We now know that Millington (who was the eventual successful bidder) was not incorporated until December 7th 2011 so given that the entity did not exist – how could it have undertaken the 3 week due diligence period required of other bidders?
Millington could NOT have signed a confidentiality agreement in November 2011 nor could it have received a Siteserv information pack – because it did not exist at the time.
So…if Millington was able to make a bid later in the process than all other bids – how did it come by the information it needed to make that bid?
It’s not something you just do on the back of an envelope, it would have required information.
Is it possible that Millington used a proxy – perhaps Island – to obtain the information on behalf of Millington? If so how does that sit with the confidentiality agreements?
So given that Millington only came into existence on December 7th – the same day of the deadline for the 1st round of bids – can we find out how soon after that did Millington actually submit a bid?
Did that bid follow the 16 point checklist required of the other bids? Or was it the 3 page submission that Mr Dukes referred to when he confirmed that Mr O’Brien had advance knowledge of the sale?
Various sources involved in the process have indicated to me that they always felt that all bidders were not playing from the same starting line.
In the information pack sent to prospective bidders who had signed confidentiality agreements it stated that it should be assumed that the company will be “acquired on a debt free and cash free basis, yet I have had indications that when Siteserv was sold to Millington it actually had €10million on its balance sheet in a combination of cash & debtors.

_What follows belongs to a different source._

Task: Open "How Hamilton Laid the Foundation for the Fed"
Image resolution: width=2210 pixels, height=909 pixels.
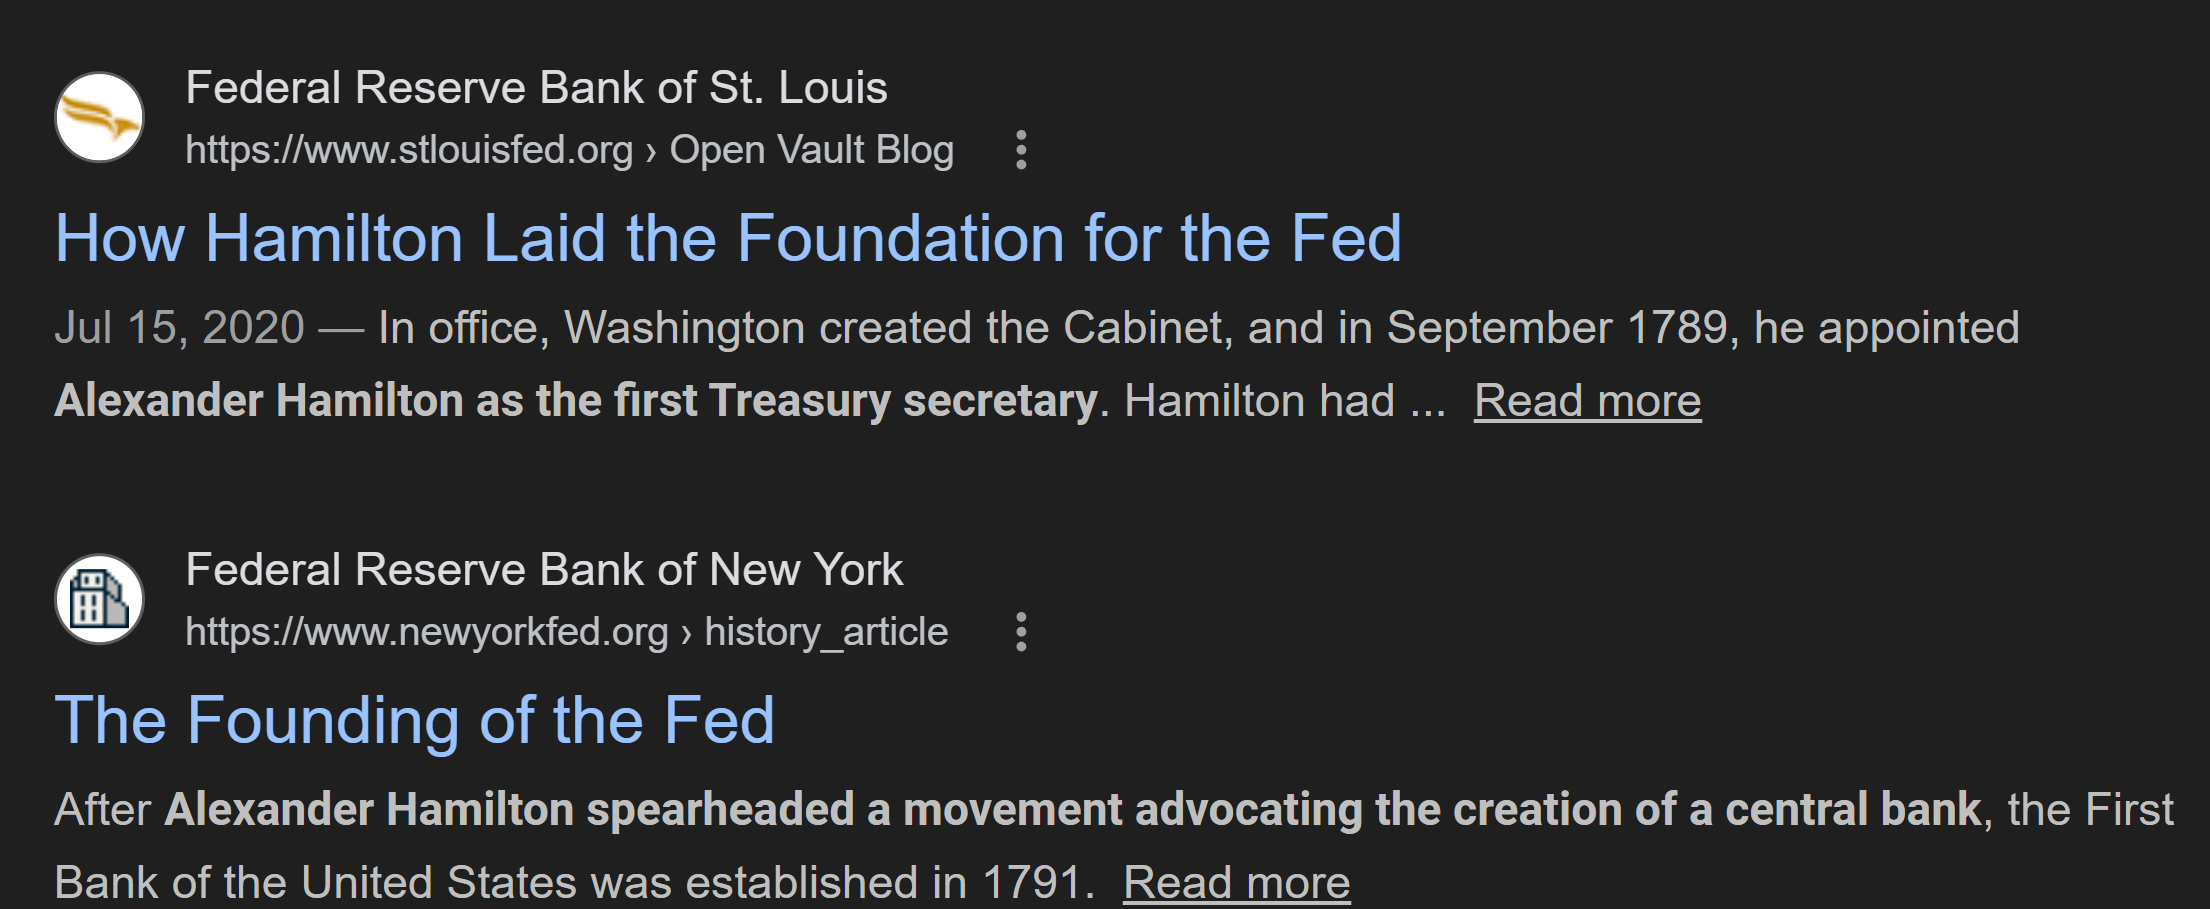Action: [x=728, y=239]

We know now that Millington paid €40million to IBRC and €5million to shareholders of Siteserv in order to get them to agree to the deal.
Yet others involved in the process were clearly saying they’d have paid more, while independent commentators say that the rushed sale possibly resulted in a less than ideal final price.

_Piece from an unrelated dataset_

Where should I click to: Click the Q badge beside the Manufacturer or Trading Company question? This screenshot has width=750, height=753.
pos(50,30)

Indeed, Ray Nielson from Altrad a potential trade buyer who were excluded from the bidding process; commenting on the need for confidentiality he said
“If you look at any of the acquisitions we have made we keep everything in total confidence. “
He went on to dismiss claims by Siteserv that there was only a “slim” chance that Altrad would stick with its higher bid.

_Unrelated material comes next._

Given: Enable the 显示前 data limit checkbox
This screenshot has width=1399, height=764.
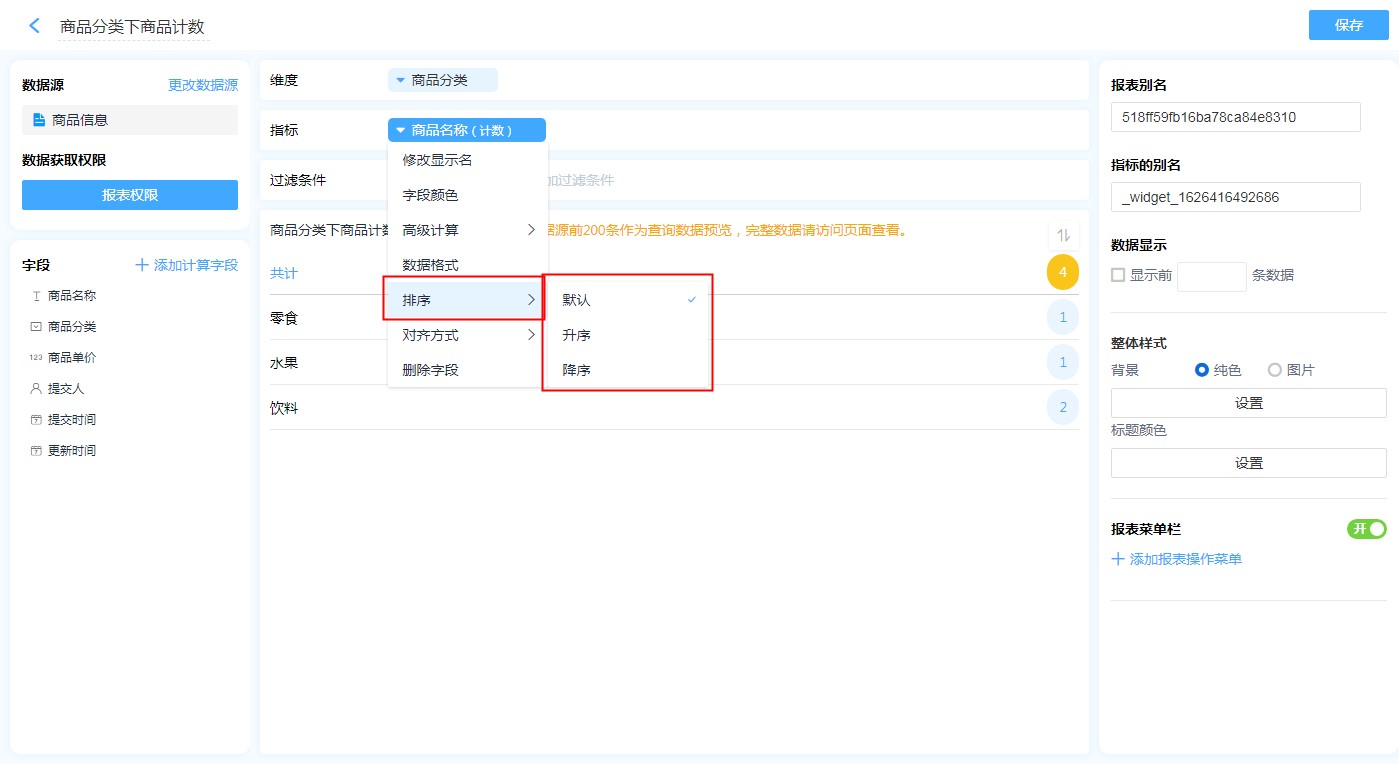Looking at the screenshot, I should (x=1118, y=275).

“The reality is that with the level of synergies we’d have with Siteserv, €60m would have been a very low bid for it.. That was our opening bid. If they’d allowed an open fight as we would see it, where they’d allowed in people with synergy, then I think it could have gone for well in excess of €60m.”
Another point that leads to questions is the share activity. At the start of November 2011 the share price for Siteserv is 3 &1/2 cent yet over the course of the month – as the supposed confidential sales process intensifies – the purchasing of Siteserv shareholders increases 53 fold.
In the course of my research a number of names as to who may have been purchasing shares have come across my desk and I will now provide those names to the Director of Corporate Enforcement for review.
The review you’ve commissioned, to be undertaken by Kieran Wallace of KPMG cannot be considered independent no matter how you try to stretch the imagination.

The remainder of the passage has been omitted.